You know, when they were screening such a high percentage of eligible children, the highest of any federally-funded pediatric clinic in the early 70s, and Casper Weinberger called them—he was HEW [Health, Education and Welfare, today Health and Human Services] secretary then—and he said, how do you do it, and they said they’re like our children, we think of them as our children that's the bottom line.
MC: Wow—that sums it up quite nicely so I want to thank you for the time you’ve taken to talk about this work and it's connection to this documentary, which needless to say I think is essential viewing for anyone, and you're featured very prominently in it, and your book has quite a bit more to say about a lot of these issues, so I’m going offer you the opportunity for a final word or final thought but I had one question for you and that is, I think this is Ruby Duncan next to Ralph Abernathy in the cover photo, right?
AO: Yes.
MC: OK so it struck me also that maybe it's emblematic of this, is that I think the publisher was taken the caption of the photo from the Life picture collection, but Abernathy is named and Ruby Duncan is not.
AO: Right.
MC: Which is you know maybe says something about where we are in this in this issue and about trying to get a handle on poverty and who we empower, and certainly not to take anything away from Reverend Abernathy's leadership but he's not the only “leader” on the cover of that book, put it that way.

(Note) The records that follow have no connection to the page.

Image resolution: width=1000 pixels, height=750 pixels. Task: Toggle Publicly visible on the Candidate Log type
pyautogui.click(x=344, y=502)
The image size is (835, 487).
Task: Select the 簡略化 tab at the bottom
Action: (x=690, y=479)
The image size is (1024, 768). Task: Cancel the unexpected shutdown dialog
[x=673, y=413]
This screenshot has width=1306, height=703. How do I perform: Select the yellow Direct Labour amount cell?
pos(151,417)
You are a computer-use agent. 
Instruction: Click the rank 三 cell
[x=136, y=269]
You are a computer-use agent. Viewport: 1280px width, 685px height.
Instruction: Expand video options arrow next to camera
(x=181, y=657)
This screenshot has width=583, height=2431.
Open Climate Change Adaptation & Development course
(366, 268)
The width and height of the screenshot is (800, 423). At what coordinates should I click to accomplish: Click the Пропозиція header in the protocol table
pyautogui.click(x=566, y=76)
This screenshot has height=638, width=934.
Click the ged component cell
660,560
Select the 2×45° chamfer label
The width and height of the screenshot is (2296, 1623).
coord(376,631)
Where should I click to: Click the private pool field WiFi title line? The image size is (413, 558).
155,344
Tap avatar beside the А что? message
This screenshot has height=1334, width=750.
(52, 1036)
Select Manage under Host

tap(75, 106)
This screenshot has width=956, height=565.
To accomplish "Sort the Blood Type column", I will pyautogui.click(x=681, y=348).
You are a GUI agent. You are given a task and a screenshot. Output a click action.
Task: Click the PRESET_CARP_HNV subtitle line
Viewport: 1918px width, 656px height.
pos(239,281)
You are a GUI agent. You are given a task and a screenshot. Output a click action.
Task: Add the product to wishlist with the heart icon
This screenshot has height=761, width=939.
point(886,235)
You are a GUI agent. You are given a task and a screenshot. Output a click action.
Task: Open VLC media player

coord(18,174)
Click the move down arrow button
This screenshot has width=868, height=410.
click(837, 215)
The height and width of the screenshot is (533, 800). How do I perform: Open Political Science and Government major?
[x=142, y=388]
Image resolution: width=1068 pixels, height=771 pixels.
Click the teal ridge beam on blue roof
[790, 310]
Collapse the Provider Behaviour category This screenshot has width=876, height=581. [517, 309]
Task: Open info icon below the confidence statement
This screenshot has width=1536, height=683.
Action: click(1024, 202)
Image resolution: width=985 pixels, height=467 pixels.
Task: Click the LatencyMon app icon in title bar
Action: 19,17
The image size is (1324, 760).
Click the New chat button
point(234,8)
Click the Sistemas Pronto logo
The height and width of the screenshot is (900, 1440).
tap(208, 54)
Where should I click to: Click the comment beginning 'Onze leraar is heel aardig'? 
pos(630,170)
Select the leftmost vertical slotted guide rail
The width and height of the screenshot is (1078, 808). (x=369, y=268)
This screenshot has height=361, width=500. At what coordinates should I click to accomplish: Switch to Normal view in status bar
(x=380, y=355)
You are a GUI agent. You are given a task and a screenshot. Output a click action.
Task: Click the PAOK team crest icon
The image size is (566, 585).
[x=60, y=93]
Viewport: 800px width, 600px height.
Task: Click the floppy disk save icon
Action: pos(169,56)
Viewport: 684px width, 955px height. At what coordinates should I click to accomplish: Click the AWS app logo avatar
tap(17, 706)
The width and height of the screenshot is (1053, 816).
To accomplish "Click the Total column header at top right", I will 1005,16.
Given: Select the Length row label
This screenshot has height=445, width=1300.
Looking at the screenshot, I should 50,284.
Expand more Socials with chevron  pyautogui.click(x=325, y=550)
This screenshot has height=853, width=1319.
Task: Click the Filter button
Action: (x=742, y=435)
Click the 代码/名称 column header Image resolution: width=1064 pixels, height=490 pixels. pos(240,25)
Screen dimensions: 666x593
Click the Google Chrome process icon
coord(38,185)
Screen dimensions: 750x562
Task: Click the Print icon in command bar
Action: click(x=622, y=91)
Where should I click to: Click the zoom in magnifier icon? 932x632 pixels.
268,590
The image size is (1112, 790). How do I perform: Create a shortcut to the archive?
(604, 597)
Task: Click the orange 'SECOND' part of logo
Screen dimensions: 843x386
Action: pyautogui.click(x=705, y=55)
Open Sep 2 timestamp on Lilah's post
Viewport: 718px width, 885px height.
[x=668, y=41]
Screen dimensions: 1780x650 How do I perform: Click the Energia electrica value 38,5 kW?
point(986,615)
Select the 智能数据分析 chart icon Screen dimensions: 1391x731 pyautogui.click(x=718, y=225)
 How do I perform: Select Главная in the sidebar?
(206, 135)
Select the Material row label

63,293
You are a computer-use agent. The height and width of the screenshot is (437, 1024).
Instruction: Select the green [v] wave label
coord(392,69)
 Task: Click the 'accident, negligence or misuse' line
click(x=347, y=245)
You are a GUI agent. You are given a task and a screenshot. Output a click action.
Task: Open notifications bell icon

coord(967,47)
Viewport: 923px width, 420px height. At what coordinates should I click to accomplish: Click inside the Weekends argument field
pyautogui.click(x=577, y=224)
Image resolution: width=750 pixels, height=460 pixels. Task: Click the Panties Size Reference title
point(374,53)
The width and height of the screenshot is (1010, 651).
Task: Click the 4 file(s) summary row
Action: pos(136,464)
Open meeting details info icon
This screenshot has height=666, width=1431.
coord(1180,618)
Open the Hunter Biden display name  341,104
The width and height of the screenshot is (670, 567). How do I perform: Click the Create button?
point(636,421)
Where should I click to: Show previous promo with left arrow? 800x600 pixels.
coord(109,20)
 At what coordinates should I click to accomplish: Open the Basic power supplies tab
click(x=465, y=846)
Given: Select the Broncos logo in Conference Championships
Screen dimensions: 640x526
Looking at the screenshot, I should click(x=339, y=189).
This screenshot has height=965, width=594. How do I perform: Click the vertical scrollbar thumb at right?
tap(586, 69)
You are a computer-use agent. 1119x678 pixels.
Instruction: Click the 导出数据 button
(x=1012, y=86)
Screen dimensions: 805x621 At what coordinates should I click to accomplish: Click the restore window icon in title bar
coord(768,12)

AO: And the only reason we have that photo is because Time Magazine was following Jane Fonda around on all her activist pursuits for a special—Life magazine sorry it's a Life magazine photo—for special feature on Jane Fonda's activism, so Ruby Duncan and Mary Wesley are both in that picture but you know it's… You know which was their point right if we get celebrities in here it's going to bring more attention to the movement and perhaps still does, but it is a commentary. I mean, Johnny Tillman when she named her first welfare rights group in Nickerson Gardens in L.A. in ‘63 said, she called them Aid to Needy Mothers Anonymous [MC: right] because she said that's what we are, that's what we are we're just we're nameless poor mothers so you know that's what I hope the book and the movie and coming back to this story helped to do is to give them names and back stories so that we can't do that, right we have to humanize this the struggle and they do it so beautifully. I love having them on screen and I'm happy that Hazel was able to bring this to screen.